● EXERCISE OBJECTIVE
Repeat the records from the start through the line with "(180, 427).", word for word, that line included.

[Start of Attachment]

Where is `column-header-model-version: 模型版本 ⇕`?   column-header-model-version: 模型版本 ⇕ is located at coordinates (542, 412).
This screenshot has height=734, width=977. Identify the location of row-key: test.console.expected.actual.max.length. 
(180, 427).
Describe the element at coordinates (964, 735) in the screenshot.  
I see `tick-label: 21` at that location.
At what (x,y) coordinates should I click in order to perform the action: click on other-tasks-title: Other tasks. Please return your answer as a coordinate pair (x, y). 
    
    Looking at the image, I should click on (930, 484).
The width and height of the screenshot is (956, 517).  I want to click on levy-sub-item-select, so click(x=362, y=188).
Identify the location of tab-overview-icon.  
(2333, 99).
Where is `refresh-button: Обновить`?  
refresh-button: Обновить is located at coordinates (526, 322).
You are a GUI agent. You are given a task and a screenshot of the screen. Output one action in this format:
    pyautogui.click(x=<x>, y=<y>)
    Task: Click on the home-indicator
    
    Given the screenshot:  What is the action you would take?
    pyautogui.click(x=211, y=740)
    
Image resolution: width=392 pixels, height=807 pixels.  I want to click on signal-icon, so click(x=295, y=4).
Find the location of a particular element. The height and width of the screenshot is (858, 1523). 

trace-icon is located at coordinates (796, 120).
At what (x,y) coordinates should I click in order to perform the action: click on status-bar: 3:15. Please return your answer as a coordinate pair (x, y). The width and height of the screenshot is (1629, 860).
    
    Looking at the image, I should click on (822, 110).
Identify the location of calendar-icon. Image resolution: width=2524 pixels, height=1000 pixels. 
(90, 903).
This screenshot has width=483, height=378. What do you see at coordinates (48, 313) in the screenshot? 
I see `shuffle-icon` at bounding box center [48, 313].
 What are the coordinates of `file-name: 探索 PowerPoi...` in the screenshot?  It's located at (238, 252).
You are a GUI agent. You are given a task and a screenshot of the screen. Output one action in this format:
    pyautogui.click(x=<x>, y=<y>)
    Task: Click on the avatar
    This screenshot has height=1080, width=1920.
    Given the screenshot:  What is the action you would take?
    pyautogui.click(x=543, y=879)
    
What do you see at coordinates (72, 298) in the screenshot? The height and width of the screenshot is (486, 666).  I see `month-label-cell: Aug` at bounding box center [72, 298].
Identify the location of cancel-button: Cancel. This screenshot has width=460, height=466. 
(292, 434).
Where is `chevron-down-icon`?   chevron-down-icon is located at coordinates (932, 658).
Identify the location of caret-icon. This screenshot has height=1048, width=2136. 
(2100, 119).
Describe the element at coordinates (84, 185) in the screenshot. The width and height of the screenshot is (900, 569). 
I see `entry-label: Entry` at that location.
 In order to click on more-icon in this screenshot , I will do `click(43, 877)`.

[End of Attachment]

● OUTPUT BELOW
Where is `column-header-model-version: 模型版本 ⇕`?   column-header-model-version: 模型版本 ⇕ is located at coordinates (542, 412).
This screenshot has height=734, width=977. Identify the location of row-key: test.console.expected.actual.max.length. 
(180, 427).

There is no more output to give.